Sinners in the Hands of an Angry God with Brittany Payne

1. Edwards hopes were to accompish that the Puritans would come and take over the land beacuse they wanted to take over the churches and change them.
2. When Edward says "Natural Men" he is compairing it to the common man, meaning before they gain power.
3. The meaning of appease and abate is the same thing, both mean pacify.
4. Edwards uses this technique to continue a comparison in the second paragraph.
5. The purpose of this clause is to further explain "The world of misery" by using an appositive to compare it to "that lake of buring brimstone." An example of another apposititve would be "Consider the fearful danger you are in: it is a great furnace of wrath, a wide and bottomless pit, full of the fire of wrath, that you are held over in the hand of that God..."
6. The repetition of the word "and" is to emphasize the meaning of the continued sentence. The rhetorical effect is to maintain the emphasis and continue on with the meaning of the example.
7. Edwards uses semicolons to connect the independent clauses because he wants to make sure the comparison is continued and not ended by a period.
8. Edwards develops a simile in paragraph 5 by comparing "The wrath of God" to the "...great waters that are dammed of the present."(Page 103) The power of imagery is very vivid throughout this paragraph, but it gives you a stronger look on power rather than actual seeing.
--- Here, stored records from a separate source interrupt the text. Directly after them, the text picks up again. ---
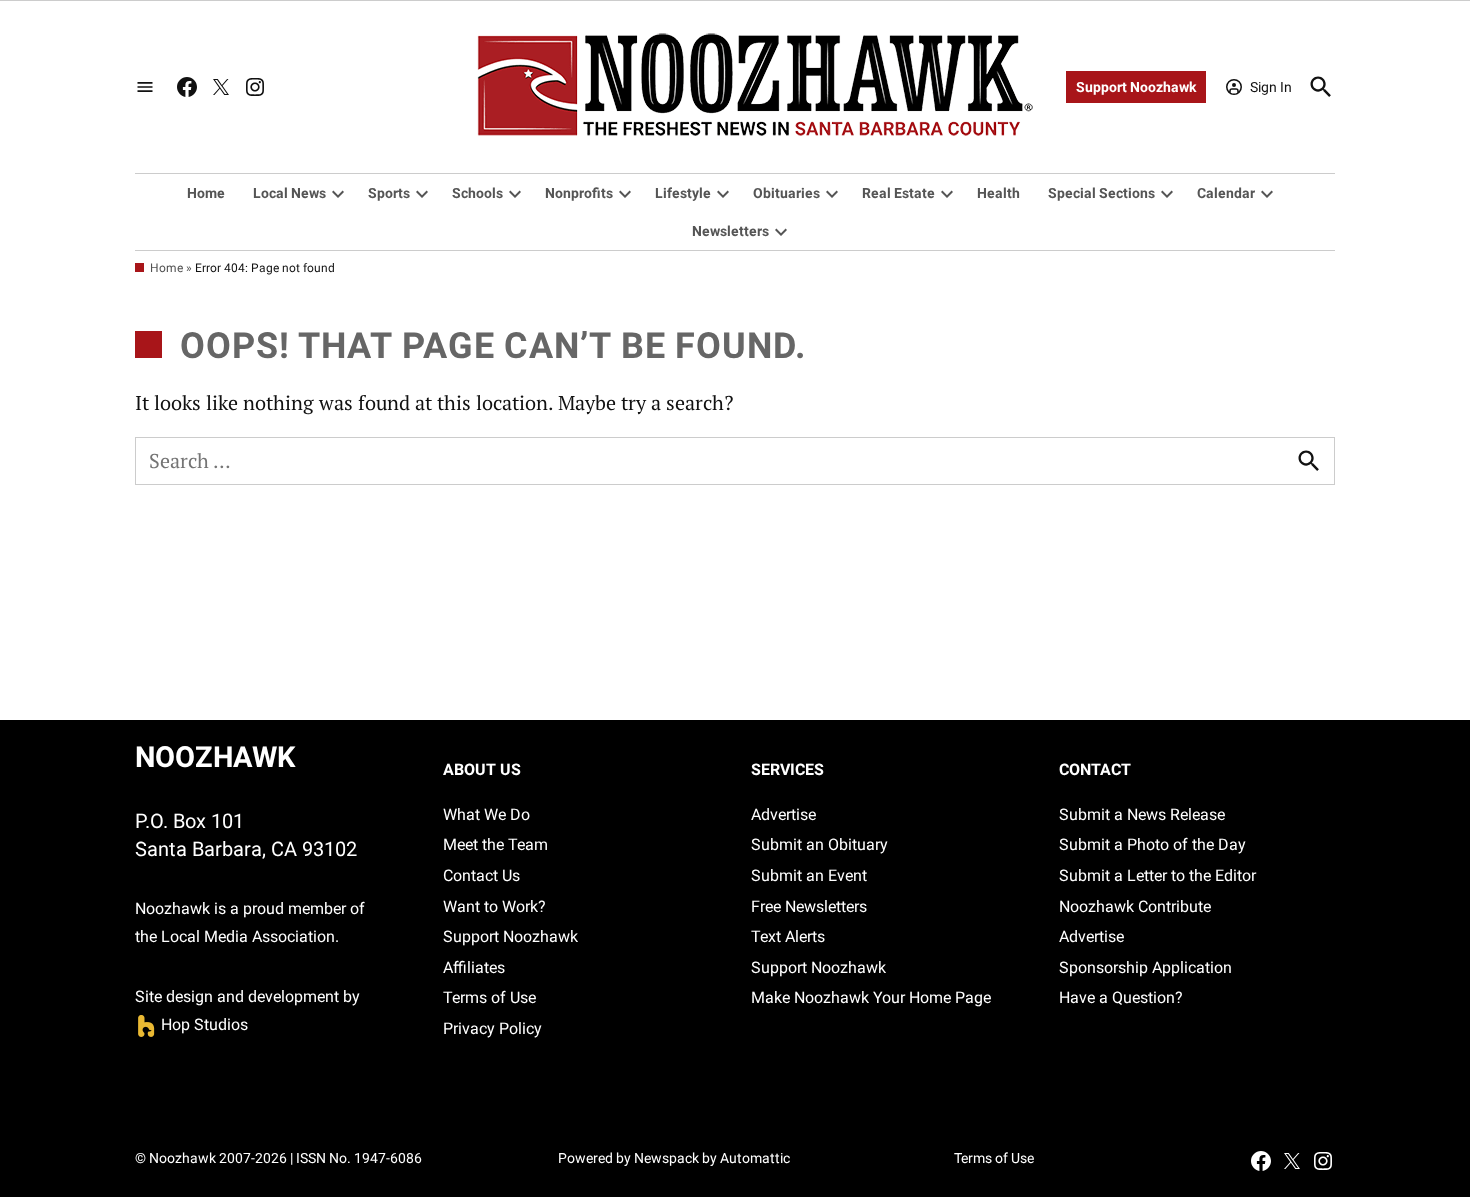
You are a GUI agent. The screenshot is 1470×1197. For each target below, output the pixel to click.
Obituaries (786, 193)
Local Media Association (248, 936)
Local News (289, 193)
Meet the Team (495, 844)
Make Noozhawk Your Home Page (871, 997)
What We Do (486, 814)
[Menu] (145, 87)
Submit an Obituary (819, 844)
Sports (389, 193)
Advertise (783, 814)
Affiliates (474, 967)
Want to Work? (494, 906)
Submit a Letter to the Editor (1157, 875)
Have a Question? (1121, 997)
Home (206, 193)
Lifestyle (683, 193)
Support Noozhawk (1136, 87)
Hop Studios (191, 1024)
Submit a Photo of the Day (1152, 844)
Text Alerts (788, 936)
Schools (477, 193)
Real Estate (898, 193)
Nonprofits (579, 193)
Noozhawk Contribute (1135, 906)
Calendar (1226, 193)
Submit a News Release (1142, 814)
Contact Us (481, 875)
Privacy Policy (492, 1028)
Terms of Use (489, 997)
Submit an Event (809, 875)
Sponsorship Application (1145, 967)
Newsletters (730, 231)
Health (998, 193)
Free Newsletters (809, 906)
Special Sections (1101, 193)
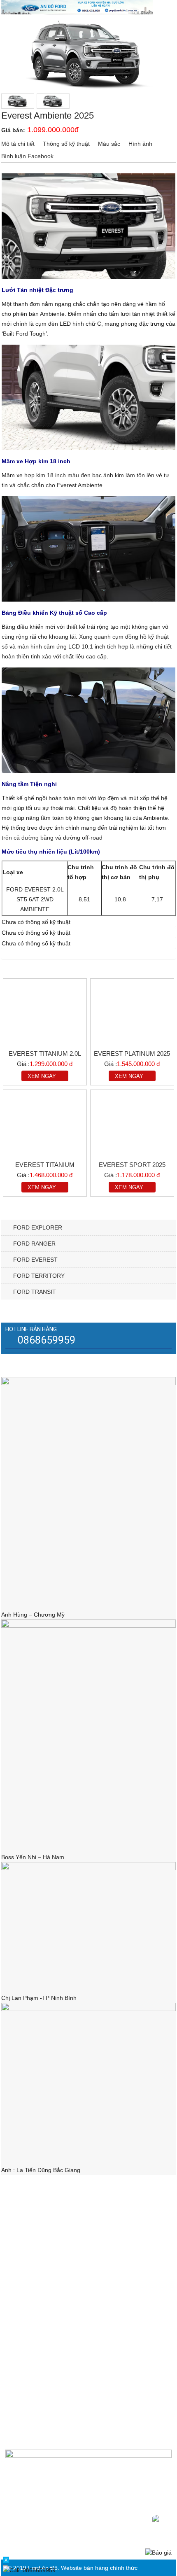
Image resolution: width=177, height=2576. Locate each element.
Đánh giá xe (28, 2250)
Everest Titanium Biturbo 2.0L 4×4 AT (44, 1165)
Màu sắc (109, 143)
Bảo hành (24, 2238)
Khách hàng (28, 2275)
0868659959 (46, 1340)
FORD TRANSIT (34, 1291)
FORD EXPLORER (37, 1227)
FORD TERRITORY (39, 1275)
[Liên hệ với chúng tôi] (160, 2523)
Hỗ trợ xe (24, 2263)
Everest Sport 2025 (132, 1164)
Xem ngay (42, 1076)
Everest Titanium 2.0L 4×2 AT (45, 1054)
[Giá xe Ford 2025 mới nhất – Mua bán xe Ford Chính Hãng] (77, 6)
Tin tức (21, 2213)
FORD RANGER (34, 1243)
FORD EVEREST (35, 1259)
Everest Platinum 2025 (132, 1053)
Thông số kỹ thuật (66, 143)
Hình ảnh (140, 143)
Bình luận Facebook (27, 156)
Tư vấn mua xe (32, 2226)
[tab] (18, 143)
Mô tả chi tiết (18, 143)
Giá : (23, 1063)
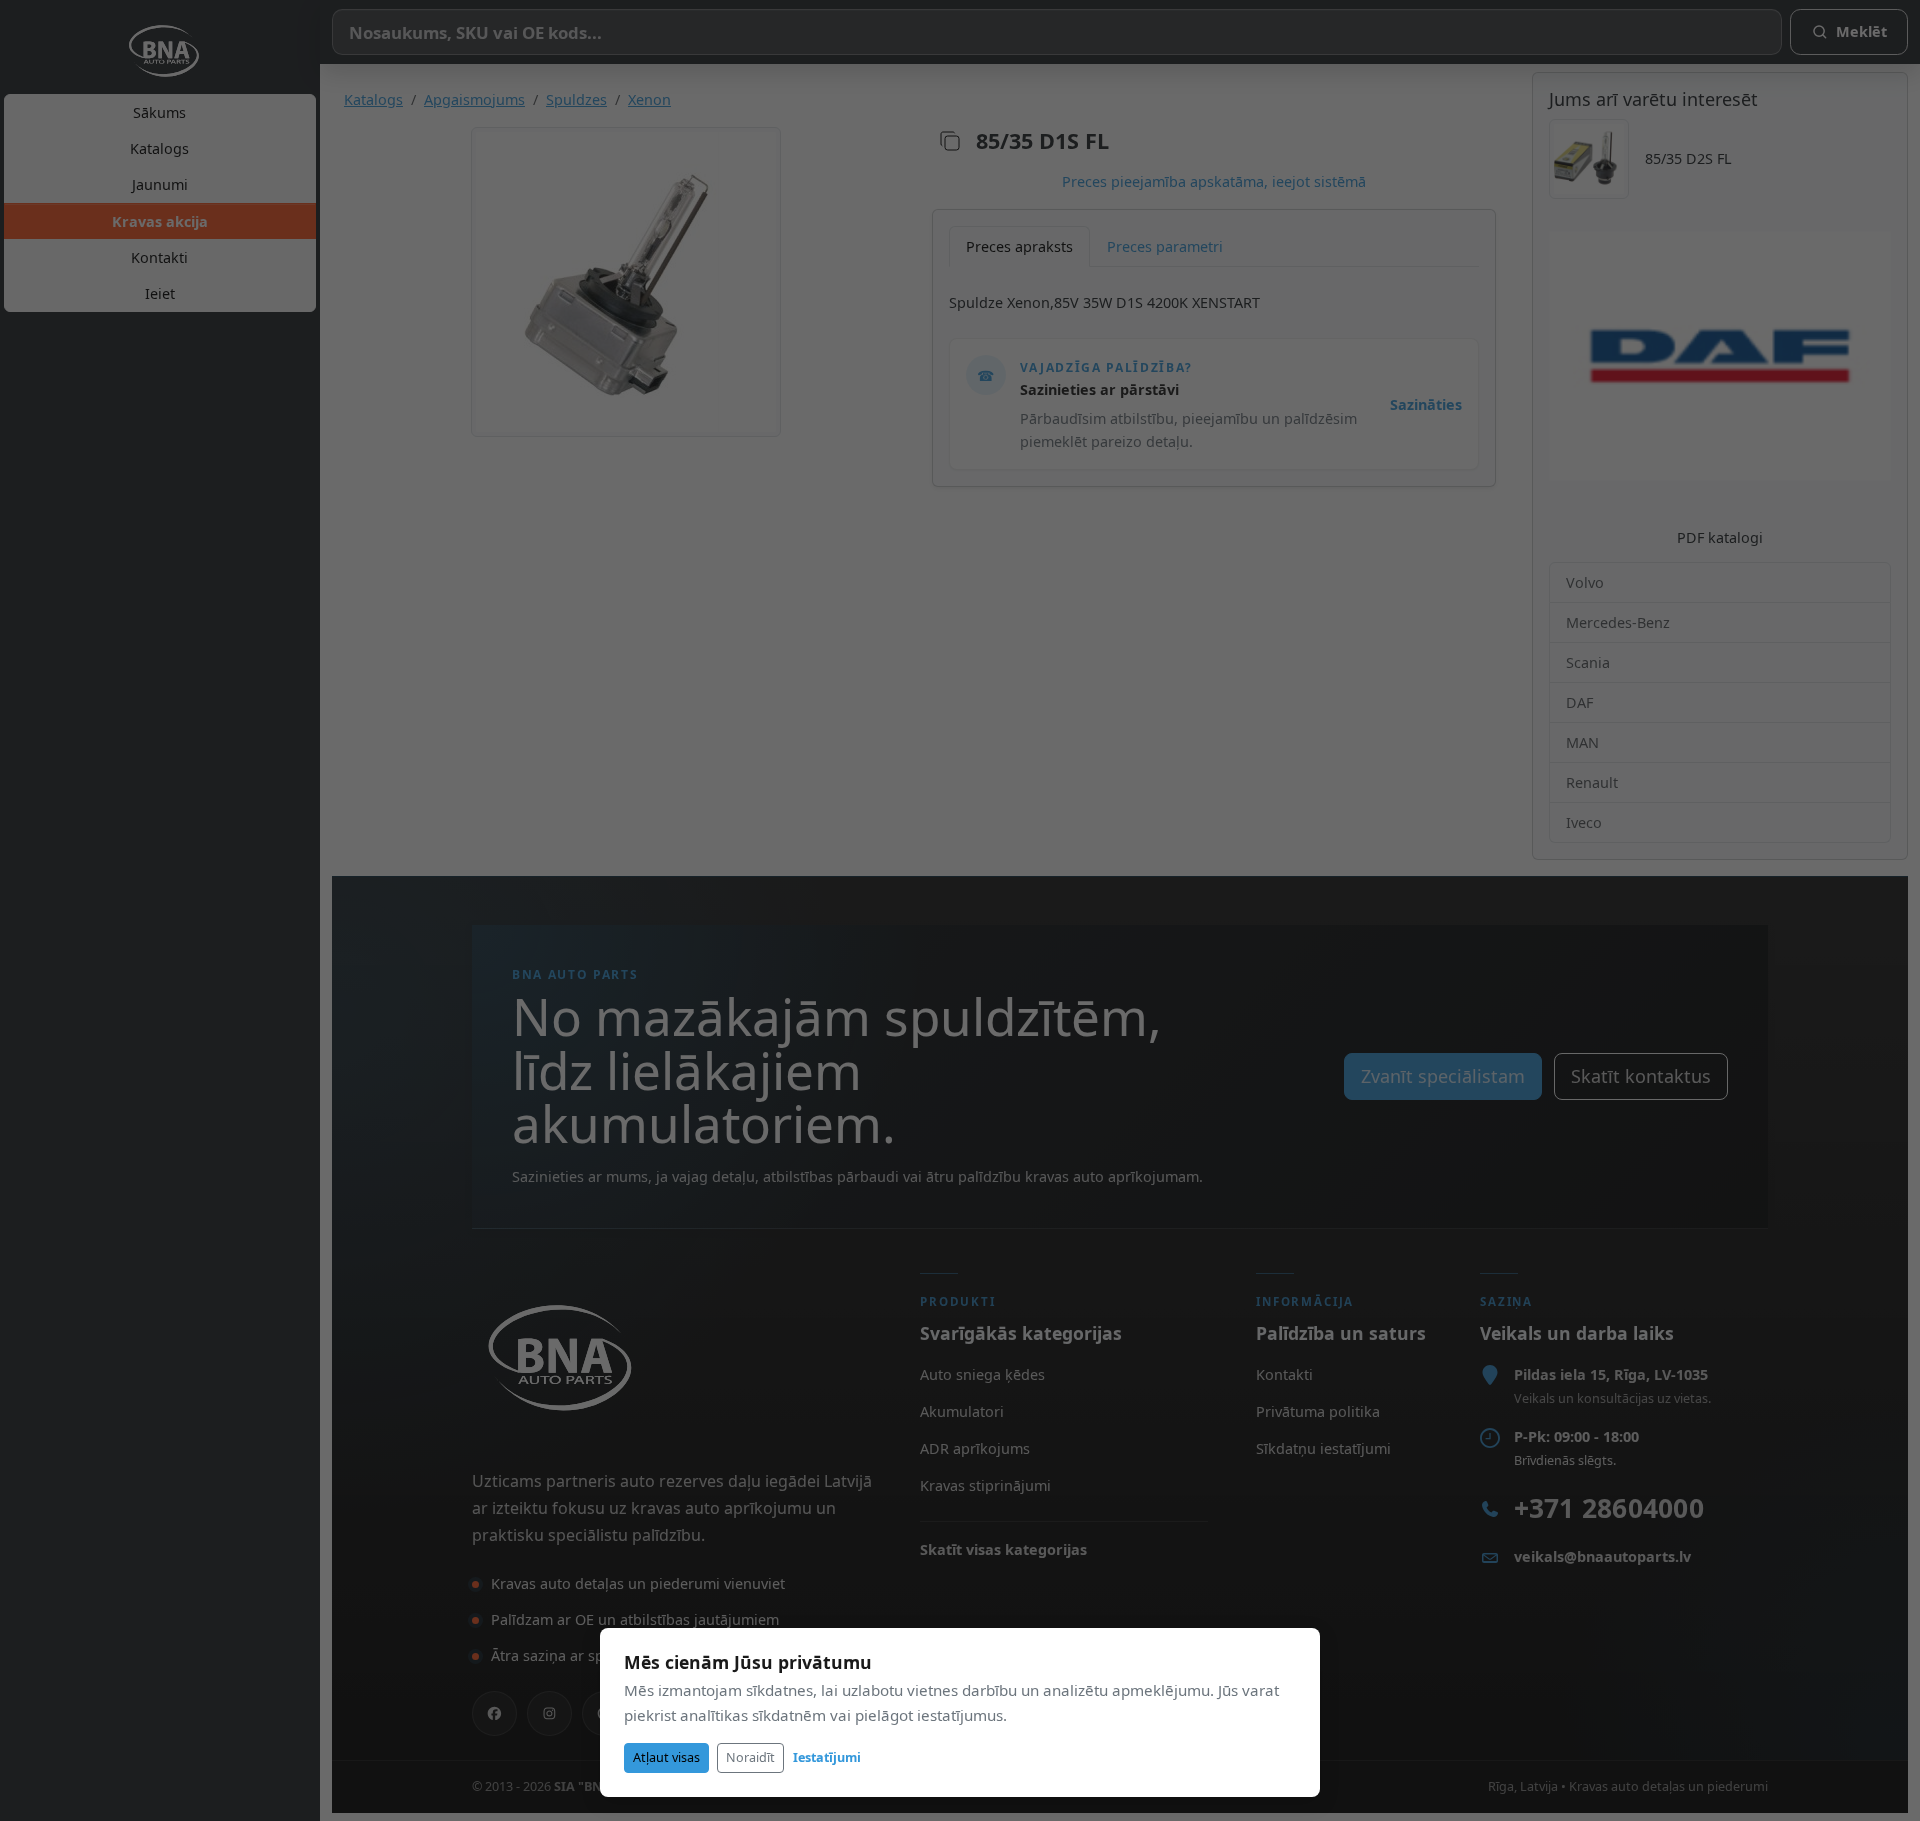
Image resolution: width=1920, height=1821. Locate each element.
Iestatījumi (827, 1757)
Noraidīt (750, 1757)
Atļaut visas (666, 1757)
He uses the simile because he wants to give the audience a more clear look on his perspective.
9. The figurative language and images in the next three paragraphs (6, 7, & 8) talk about the development of the sinners path and the imagery gives a vivid look on the damnation of the sinners future.
10. The nature of appeals that Edwards is displaying is pathos because he is basically just trying to scare the audience, he has no logic or anything to back up his argument.
11.Edwards tone is anger because he's expressing the dangers of Hell and he doesn't want them to experience Gods wrath of Hell.
12. Edwards wants his sermon to be heard so that the audience can hear the tone in his voice and feel the emotions in his words. He doesn't want the text to be misunderstood or taken in a different context therefore it should heard not read.
13. His text is persuasive because Edwards wants the sinners to not sin and feel the dangers of Gods wrath so he is going about his sermon to put the fear of God in them. The sermon is very effective by just reading a part of it so hearing the whole thing would most definitely scare you. You define a persuasive text by the emotions the author intends for you.
14. The parts of Edwards speech that might have caused audience members to faint or cry out would have been most likely the parts where he describes eternal life in Hell and the "...burning bottomless pit of Gods wrath."